La maîtresse de maison l’invita à s’asseoir sur un des canapés. Stefano ne la quittait pas des yeux. De la glace. Ils ne s’étaient pas revus depuis le 11 septembre 1973, ce matin maudit devant la Moneda bombardée où ils juraient de s’adorer jusque dans la mort. Stefano oublia son plan de kidnapping. Il vivait dans le ventre de sa mémoire.
— Pourquoi tu me regardes comme ça ?
— Je savais que tu m’avais vendu à la Villa Grimaldi, dit-il, pas que tu étais partie avec un de tes bourreaux… Manuela.
Andrea resta un instant sans voix. Il savait ça. Elle sentit sa rage la transpercer, et la tunique qu’elle portait lui sembla soudain indécente.
— Je ne m’appelle plus Manuela, dit-elle enfin.
— C’est dommage : c’est la femme que j’aimais.
Chaque mot touchait une corde sensible. Elle était toujours belle mais des rides amères ternissaient la commissure de ses yeux. Ils se toisèrent, comme pour se tenir à l’écart l’un de l’autre, sans savoir qu’ils se trouvaient dans le même piège.

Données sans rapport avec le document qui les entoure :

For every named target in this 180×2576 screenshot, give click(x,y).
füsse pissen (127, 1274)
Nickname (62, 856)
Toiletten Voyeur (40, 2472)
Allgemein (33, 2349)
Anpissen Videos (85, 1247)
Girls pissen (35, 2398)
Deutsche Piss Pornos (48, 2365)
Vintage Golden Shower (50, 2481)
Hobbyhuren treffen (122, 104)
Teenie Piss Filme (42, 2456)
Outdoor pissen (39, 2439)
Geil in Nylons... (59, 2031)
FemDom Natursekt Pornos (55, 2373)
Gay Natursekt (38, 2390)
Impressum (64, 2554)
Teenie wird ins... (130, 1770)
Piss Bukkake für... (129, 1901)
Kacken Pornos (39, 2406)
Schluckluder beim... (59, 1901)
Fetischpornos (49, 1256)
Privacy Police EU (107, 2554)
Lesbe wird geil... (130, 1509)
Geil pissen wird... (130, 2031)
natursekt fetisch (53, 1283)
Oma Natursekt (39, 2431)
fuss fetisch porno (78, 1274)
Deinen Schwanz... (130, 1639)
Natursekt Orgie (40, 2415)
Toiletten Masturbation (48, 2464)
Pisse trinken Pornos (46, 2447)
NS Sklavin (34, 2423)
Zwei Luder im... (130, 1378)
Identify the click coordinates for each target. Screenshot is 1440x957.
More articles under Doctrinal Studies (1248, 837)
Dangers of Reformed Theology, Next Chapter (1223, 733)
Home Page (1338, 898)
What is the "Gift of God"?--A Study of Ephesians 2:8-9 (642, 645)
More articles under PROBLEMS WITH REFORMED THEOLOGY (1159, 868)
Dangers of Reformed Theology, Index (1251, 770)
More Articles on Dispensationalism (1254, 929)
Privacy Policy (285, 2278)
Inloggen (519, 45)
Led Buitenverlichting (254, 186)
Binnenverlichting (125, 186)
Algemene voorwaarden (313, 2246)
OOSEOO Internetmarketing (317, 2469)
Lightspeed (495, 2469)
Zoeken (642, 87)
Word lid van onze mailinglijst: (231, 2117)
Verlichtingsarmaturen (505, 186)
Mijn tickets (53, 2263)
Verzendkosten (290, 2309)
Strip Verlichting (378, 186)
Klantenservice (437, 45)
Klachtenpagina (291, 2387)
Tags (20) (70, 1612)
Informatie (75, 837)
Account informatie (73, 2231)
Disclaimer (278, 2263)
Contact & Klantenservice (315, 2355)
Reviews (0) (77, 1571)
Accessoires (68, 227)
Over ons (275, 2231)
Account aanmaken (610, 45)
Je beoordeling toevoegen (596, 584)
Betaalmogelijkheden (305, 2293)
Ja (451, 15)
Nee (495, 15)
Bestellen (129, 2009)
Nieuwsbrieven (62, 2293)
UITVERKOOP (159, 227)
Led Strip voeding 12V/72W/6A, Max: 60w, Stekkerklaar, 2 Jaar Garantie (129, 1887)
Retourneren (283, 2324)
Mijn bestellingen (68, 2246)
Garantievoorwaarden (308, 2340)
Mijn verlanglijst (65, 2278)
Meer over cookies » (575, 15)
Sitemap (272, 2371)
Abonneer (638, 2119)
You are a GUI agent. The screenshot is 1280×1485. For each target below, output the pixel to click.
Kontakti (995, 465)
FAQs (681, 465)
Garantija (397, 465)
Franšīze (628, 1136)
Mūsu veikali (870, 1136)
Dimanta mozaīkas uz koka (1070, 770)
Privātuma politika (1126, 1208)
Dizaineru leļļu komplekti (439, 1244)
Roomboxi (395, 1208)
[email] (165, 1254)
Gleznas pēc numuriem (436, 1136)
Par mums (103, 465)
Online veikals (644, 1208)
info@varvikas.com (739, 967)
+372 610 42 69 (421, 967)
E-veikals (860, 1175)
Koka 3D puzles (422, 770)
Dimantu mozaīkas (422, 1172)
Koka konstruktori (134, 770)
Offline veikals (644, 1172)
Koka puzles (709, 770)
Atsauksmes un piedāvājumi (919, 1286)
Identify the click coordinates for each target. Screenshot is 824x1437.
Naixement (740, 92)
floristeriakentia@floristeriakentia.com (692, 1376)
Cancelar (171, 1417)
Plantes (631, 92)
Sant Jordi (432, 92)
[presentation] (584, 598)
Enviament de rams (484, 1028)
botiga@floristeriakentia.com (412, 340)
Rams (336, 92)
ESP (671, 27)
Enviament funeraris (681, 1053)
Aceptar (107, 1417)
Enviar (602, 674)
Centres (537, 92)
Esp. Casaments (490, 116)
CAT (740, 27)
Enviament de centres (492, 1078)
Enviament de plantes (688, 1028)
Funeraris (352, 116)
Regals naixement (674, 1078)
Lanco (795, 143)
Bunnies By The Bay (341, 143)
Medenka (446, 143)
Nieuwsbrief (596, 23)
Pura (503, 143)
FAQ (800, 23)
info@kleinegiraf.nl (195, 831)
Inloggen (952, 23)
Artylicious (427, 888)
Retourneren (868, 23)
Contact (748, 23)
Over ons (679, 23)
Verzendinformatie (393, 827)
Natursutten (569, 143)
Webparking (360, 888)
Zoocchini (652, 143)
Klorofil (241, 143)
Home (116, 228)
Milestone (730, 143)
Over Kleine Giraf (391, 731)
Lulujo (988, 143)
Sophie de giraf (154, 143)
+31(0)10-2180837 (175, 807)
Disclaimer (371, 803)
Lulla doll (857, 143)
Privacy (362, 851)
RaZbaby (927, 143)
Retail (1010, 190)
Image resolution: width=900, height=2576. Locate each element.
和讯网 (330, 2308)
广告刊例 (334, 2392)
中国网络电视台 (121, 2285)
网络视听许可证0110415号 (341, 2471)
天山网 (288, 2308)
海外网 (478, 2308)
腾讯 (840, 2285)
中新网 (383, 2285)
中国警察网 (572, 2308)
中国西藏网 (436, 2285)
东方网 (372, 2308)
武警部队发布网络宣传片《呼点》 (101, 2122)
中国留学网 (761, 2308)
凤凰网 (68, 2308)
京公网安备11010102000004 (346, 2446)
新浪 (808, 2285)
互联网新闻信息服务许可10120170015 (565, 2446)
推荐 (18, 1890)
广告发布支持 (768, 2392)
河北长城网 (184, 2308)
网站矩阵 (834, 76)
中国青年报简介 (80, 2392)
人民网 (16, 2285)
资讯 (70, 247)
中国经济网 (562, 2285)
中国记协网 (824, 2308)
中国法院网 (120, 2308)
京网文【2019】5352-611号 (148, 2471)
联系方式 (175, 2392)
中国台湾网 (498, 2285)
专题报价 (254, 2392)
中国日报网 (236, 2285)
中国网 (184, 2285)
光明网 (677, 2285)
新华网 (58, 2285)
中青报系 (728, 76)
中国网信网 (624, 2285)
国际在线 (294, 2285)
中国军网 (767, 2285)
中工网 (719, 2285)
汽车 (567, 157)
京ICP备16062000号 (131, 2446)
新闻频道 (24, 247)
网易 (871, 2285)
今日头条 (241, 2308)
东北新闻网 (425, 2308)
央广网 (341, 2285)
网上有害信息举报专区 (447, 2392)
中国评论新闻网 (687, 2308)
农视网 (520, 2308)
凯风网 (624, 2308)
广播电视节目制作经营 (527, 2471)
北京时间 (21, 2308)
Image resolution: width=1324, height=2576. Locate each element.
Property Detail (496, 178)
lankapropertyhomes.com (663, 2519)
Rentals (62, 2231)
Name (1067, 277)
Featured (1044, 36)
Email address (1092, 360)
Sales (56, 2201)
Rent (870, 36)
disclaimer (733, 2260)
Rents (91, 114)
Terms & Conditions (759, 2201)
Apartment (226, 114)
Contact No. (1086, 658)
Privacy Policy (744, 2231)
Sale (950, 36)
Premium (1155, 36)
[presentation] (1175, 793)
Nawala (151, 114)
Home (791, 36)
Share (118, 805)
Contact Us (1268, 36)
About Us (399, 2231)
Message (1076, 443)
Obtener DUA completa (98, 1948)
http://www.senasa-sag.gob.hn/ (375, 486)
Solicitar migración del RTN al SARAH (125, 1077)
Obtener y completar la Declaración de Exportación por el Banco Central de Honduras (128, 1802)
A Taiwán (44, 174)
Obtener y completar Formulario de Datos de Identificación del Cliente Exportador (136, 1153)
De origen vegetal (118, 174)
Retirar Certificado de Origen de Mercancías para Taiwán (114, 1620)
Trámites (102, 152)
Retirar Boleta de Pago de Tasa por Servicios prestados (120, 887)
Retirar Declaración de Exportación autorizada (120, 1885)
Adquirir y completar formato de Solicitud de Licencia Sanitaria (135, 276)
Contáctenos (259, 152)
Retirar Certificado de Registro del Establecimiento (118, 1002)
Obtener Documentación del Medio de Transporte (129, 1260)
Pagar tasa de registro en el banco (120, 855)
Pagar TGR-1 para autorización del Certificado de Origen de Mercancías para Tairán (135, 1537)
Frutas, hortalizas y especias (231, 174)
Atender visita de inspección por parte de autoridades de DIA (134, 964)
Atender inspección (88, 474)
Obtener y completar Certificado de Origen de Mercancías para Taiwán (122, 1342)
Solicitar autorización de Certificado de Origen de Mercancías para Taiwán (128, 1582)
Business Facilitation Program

— On ne peut rien contre le temps, dit-elle. Notre amour date d’une autre époque.
— Celle où on me tirait une balle dans le genou pour me faire parler, rétorqua Stefano. El Negro, tu l’as connu aussi ? Un des tortionnaires à la Villa Grimaldi… Tu y étais, n’est-ce pas ?
Andrea se raidit sur son carré de sofa.
— J’ai tenu vingt-quatre heures, dit-elle, sachant qu’il connaissait les consignes en cas d’arrestation.
— Moi aussi. Mais je n’ai donné que des morts ou des gens déjà entre leurs mains.
— J’ai été capturée parmi les premiers, se défendit-elle, je ne savais pas qui était vivant ou mort… Ils m’ont torturée à l’électricité pendant des jours, Stefano, sans cesse… Je voulais mourir… disparaître… Tu es passé par là, ne me juge pas.